So its been ALMOST a month since I’ve written. I’m really not sure where to start tonight. There has been a lot that has happened but I feel like I’m not sure how to put it all in words. I am still looking for work, living at my aunt and uncles. I am in the process of finding a new place for my stuff because the people who are storing it now, are selling their house. I am thinking a storage unit because then I don’t have to worry about bothering people with it. So far I’ve only visited Wyatt once. I want to visit him more but I’ve been busy most weekends with church stuff, or just not in the mood. It is really hard seeing him. Sometimes its easier to just pretend that he’s just a dream. I’m not sure if dream is the right way of describing it or not. I know that makes me sound so heartless but my heart breaks to be back with him, whenever I think about him.
I have had a couple of interviews but nothing as come out of them yet. I really need a job so I can move on from here. I need to find a healthier, happier atmosphere. I really wish there was someone else I could live with, but there’s not. And I don’t have the money to move into my own place. Even just renting a room seems to be more then I can afford at this point.
I have gone to the beach since my last post. I went with my friend P. I had an awesome time and hopefully P did also. Took some really cool pictures, which is therapeutic for me.

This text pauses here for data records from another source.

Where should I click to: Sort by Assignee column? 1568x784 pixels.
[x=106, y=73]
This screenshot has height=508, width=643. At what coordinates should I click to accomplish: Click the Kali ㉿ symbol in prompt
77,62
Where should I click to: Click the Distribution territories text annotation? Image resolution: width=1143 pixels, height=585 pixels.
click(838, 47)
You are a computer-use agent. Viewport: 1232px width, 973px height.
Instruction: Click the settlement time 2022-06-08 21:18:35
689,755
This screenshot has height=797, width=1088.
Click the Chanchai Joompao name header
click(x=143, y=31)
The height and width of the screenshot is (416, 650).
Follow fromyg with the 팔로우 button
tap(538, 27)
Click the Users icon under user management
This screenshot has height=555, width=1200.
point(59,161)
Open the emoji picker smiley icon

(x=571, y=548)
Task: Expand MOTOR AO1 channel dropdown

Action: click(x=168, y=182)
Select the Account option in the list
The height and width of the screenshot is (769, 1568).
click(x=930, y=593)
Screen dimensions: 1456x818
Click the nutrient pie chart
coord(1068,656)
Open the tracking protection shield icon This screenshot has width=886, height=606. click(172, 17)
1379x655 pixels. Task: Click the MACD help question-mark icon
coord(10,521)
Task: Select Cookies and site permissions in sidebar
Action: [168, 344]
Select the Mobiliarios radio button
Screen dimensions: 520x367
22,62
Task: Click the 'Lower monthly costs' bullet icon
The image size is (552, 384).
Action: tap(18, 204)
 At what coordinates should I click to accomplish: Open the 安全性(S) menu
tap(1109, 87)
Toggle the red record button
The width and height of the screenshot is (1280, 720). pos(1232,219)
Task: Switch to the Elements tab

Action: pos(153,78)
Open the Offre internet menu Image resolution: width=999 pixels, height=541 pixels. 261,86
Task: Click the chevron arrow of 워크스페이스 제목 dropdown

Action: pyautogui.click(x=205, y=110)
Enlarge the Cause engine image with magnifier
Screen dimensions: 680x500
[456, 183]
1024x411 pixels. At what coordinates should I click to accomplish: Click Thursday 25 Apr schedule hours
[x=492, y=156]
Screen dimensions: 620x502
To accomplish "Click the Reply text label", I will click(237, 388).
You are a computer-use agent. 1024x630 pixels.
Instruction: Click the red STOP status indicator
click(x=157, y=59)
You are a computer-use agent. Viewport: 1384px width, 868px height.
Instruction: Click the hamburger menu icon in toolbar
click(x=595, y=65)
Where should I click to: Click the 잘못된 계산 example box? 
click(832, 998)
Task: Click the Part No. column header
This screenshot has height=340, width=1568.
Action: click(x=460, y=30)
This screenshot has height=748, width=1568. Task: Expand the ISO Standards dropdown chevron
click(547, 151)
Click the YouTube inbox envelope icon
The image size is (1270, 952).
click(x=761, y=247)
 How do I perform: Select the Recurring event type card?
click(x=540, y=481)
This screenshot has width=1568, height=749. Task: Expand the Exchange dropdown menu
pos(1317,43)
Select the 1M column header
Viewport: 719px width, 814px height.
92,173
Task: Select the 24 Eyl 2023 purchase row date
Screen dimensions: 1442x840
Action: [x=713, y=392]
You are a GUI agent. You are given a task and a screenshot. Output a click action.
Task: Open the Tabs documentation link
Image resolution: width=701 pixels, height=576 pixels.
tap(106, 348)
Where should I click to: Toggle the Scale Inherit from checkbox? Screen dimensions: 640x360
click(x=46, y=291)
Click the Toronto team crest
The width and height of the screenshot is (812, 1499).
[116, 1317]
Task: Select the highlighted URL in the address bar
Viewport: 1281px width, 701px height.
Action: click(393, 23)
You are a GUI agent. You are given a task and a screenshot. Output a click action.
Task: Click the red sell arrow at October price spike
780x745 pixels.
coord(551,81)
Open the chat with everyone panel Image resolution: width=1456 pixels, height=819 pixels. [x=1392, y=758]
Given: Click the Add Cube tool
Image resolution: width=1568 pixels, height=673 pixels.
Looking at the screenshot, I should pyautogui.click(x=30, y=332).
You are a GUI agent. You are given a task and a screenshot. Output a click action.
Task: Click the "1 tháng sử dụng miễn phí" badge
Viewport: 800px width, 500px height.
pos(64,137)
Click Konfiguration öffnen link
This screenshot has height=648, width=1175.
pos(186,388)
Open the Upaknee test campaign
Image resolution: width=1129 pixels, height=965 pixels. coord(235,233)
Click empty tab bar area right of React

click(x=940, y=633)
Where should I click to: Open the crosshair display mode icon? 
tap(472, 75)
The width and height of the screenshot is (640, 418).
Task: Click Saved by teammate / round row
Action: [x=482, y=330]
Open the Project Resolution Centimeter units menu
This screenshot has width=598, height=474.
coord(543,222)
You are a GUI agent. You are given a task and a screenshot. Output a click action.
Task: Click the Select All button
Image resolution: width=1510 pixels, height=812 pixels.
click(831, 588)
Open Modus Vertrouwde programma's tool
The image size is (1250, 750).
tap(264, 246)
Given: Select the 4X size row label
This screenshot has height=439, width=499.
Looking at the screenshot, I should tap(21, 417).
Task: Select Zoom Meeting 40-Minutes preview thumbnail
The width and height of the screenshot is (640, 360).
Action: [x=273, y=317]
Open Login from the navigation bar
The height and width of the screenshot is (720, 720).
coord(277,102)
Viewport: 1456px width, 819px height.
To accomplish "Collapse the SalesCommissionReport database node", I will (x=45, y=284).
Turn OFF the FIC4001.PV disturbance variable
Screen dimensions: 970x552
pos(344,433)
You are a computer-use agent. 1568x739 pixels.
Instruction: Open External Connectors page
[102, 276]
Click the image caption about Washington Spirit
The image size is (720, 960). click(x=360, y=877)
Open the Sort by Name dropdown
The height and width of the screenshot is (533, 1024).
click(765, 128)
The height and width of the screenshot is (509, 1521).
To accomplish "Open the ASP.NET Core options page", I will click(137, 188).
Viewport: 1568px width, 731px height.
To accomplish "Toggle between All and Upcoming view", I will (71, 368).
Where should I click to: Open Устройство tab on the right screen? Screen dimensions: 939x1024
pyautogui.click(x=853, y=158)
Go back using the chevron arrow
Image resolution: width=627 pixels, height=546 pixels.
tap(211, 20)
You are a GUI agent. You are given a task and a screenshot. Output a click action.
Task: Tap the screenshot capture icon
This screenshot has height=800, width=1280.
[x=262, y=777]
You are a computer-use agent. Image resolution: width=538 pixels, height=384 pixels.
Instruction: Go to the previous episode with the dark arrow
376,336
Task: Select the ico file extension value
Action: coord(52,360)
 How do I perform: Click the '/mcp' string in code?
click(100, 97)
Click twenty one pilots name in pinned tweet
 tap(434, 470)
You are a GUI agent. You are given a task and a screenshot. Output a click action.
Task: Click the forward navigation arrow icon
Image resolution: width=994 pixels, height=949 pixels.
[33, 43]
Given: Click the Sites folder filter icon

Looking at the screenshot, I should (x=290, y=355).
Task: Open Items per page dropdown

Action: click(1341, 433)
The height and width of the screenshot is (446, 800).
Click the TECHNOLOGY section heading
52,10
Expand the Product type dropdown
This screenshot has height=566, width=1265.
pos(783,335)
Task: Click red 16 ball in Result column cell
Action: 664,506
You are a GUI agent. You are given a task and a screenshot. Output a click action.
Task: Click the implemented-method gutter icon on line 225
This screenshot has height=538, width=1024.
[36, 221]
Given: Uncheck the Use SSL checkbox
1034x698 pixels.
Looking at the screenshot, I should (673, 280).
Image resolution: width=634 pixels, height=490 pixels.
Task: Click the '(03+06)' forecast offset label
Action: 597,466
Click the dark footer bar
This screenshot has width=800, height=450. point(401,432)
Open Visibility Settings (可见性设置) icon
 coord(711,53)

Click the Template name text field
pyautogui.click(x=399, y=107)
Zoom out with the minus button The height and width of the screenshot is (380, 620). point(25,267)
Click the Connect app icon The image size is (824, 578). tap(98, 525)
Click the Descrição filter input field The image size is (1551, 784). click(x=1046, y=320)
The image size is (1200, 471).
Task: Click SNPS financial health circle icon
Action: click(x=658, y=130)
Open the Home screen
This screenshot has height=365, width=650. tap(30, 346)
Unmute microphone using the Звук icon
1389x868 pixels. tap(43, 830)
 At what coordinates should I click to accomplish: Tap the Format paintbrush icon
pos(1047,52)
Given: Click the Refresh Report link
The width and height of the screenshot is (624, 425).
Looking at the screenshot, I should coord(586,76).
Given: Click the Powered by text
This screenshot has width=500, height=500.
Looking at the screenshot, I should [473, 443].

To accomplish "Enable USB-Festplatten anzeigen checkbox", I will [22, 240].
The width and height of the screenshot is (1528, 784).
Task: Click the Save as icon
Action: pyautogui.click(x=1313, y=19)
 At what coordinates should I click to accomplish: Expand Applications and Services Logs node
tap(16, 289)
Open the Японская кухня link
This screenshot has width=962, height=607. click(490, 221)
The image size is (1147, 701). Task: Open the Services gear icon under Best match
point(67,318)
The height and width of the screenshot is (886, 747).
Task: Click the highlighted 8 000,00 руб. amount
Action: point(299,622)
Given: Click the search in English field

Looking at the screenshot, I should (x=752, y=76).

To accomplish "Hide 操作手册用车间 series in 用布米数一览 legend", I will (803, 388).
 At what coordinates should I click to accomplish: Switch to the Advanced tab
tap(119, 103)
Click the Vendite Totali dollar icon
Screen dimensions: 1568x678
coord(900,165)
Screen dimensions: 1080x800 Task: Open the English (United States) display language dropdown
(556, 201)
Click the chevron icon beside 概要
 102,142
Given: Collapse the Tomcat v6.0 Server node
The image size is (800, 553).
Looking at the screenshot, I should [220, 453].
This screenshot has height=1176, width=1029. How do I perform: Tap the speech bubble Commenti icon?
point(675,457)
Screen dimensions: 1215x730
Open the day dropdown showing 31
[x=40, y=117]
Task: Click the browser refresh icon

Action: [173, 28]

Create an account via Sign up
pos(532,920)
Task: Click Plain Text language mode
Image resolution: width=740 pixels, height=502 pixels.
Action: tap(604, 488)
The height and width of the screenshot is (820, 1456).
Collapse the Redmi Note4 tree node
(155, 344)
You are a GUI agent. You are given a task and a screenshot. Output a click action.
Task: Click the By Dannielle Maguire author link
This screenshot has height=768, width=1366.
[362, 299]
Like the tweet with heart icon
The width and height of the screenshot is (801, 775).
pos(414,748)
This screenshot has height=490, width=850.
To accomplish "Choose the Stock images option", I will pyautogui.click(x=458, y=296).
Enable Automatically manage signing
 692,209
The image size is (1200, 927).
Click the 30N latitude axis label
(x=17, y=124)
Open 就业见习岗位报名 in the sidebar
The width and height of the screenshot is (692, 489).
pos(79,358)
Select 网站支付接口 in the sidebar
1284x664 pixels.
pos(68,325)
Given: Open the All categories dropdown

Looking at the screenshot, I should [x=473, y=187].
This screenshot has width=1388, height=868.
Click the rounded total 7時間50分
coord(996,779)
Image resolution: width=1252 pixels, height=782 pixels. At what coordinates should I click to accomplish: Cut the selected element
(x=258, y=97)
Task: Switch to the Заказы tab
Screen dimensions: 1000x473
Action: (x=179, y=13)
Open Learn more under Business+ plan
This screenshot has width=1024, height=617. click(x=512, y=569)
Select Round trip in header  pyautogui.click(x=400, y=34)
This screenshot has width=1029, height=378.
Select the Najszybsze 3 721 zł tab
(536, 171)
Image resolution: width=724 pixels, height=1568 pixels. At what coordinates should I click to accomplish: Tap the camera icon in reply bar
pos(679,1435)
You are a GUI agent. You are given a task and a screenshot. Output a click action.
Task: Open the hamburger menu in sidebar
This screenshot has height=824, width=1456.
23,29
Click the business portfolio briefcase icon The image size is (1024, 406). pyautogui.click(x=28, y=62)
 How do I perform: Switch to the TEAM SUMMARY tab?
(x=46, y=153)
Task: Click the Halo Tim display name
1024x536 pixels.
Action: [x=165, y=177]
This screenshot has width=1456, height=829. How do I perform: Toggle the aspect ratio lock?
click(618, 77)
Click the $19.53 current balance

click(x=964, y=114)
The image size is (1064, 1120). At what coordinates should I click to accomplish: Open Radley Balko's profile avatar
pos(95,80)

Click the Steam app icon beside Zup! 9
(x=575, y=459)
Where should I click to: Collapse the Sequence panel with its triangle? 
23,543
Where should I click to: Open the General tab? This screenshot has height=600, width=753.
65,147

So early on in my blog, I mentioned my friend Dani who I had fallen in love with. We had worked together and the last couple of months before being fired, I had kind of distanced myself from her because she had started dating a guy we worked with. Anyways after being fired I didn’t see or talk to her much. I have seen her twice when going to the hospital to visit my friend N. So on Sunday we are planning on going to lunch and hanging out for awhile. I want to be friends with her and hang out but ever since seeing her the other day and then making plans for Sunday, I can’t get her out of my mind again. I’ve seen some movies where the guy is friends with a girl and falls in love but the girl doesn’t like him in that way. I know its just a movie but I’m sure it happens in real life. I mean obviously its happening to me, so it happens in real life. I feel its a little different in a straight situation because the guy can try to see if the girl likes him. When I’m around Dani, I feel like I have to completely keep a secret from her. As far as I know, she identifies as straight and my fear is that if I said anything, it would ruin our friendship. The other part is that she is young, and if she ever did sway away from being straight, she would need to figure it out herself, not with me pushing it on her. I hate feeling this way though because I think about her every waking moment. Its hard to get to sleep at night because she is right there on the forefront of my mind. It sucks though because you can’t stop these kind of feelings. I don’t even know how to begin to push them down. That wouldn’t be healthy anyway, but at least I would be able to stop thinking about her. I did stop for awhile because I didn’t see her every day at work anymore. Now talking about hanging out, brings it all back out again. I honestly don’t know how to begin to deal with these feelings. I’ve heard people in movies or read about them feeling this way in books. I never really knew it was actually possible until Dani. But its with someone I can’t even have mutual feelings about. My heart feels like it breaks every day. How do you be a friend with someone you are madly in love with, who doesn’t love you back? And why couldn’t I fall in love with someone who loved me back? It just doesn’t seem fair. And I know life isn’t fair, but come on!
Well that seems to be the most of what is going on here, besides dealing with depression and anxiety, and there isn’t really anything to say about that. Though that is probably why I haven’t written much lately.